The banker stiffened.

"What is it?"

"It's one of your employés; in fact, it's your receiving teller."

"What! Henry Morley! Impossible, sir! Outrageous! Preposterous!"

"Just a moment, if you please," put in Braceway. "I was going to say that I was positive about nothing. I've been compelled to suspect, however, that Mr. Morley might be short in his accounts. There are unexplained circumstances which seem to connect Mr. Morley with the murder of a woman. Therefore——"
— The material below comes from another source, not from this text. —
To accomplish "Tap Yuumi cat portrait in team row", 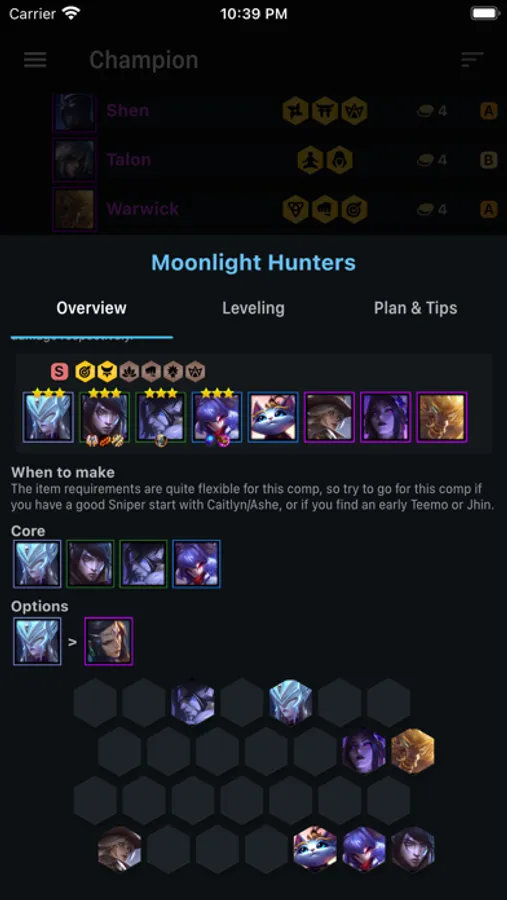I will (273, 417).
"One of the—one of my employés a thief and a murderer!" Mr. Beale pushed back his chair and fell to patting his knees with his fists. "Great God, Mr.——" He looked at the card again. "Why, Mr. Braceway, I can't believe it. It would be treason to this bank, treason to all its traditions!" He had not suffered such an attack of garrulity for the past twenty years. "And Morley, his family, his birth! By George, sir, his blood! Are we to lose all faith in blood?"

"As I wanted to say," Braceway managed to break in, "the murder of Mrs. George S. Withers in Furmville, North Carolina, led——"

This was the crowning blow. Mr. Beale gasped several times in rapid succession, not entirely hiding his slight, cold resemblance to a fish.

"Mrs. Withers!" he got out at last. "The daughter of my old friend, Will Fulton! Fulton, one of our depositors!"